**Work to complete**
The lines needed are those from the start of the records through the line holding "Click the Ваш", each copied exactly.

**Task input**
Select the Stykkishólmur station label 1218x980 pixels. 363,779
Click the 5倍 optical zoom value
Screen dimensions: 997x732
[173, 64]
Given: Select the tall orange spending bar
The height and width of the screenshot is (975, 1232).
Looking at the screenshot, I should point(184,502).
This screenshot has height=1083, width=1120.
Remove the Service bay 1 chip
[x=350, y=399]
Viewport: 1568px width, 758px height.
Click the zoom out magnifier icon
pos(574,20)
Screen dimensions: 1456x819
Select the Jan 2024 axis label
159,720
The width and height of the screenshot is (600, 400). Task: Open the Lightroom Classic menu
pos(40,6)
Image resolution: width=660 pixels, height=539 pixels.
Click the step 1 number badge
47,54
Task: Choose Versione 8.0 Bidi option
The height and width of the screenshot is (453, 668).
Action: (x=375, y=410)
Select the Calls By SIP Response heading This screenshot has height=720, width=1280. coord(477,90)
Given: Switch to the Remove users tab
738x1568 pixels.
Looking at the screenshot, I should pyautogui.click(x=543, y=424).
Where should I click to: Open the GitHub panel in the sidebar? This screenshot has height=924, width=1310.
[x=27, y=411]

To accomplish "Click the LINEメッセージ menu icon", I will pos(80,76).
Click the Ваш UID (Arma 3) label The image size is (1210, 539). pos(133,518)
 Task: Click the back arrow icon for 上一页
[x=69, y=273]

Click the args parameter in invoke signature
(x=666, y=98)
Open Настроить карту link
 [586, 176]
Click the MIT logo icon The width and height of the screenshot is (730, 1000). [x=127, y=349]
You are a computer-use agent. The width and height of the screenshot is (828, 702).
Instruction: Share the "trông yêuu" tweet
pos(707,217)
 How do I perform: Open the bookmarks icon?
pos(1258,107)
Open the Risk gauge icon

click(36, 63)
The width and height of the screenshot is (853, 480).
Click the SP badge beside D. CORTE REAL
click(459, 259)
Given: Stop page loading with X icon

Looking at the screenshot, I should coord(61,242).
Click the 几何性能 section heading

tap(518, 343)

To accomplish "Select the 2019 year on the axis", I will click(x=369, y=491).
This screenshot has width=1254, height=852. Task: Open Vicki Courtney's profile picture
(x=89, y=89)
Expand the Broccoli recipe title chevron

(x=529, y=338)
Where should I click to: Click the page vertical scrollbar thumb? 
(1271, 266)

**Reply to the task**
Select the Stykkishólmur station label 1218x980 pixels. 363,779
Click the 5倍 optical zoom value
Screen dimensions: 997x732
[173, 64]
Given: Select the tall orange spending bar
The height and width of the screenshot is (975, 1232).
Looking at the screenshot, I should point(184,502).
This screenshot has height=1083, width=1120.
Remove the Service bay 1 chip
[x=350, y=399]
Viewport: 1568px width, 758px height.
Click the zoom out magnifier icon
pos(574,20)
Screen dimensions: 1456x819
Select the Jan 2024 axis label
159,720
The width and height of the screenshot is (600, 400). Task: Open the Lightroom Classic menu
pos(40,6)
Image resolution: width=660 pixels, height=539 pixels.
Click the step 1 number badge
47,54
Task: Choose Versione 8.0 Bidi option
The height and width of the screenshot is (453, 668).
Action: (x=375, y=410)
Select the Calls By SIP Response heading This screenshot has height=720, width=1280. coord(477,90)
Given: Switch to the Remove users tab
738x1568 pixels.
Looking at the screenshot, I should pyautogui.click(x=543, y=424).
Where should I click to: Open the GitHub panel in the sidebar? This screenshot has height=924, width=1310.
[x=27, y=411]

To accomplish "Click the LINEメッセージ menu icon", I will pos(80,76).
Click the Ваш UID (Arma 3) label The image size is (1210, 539). pos(133,518)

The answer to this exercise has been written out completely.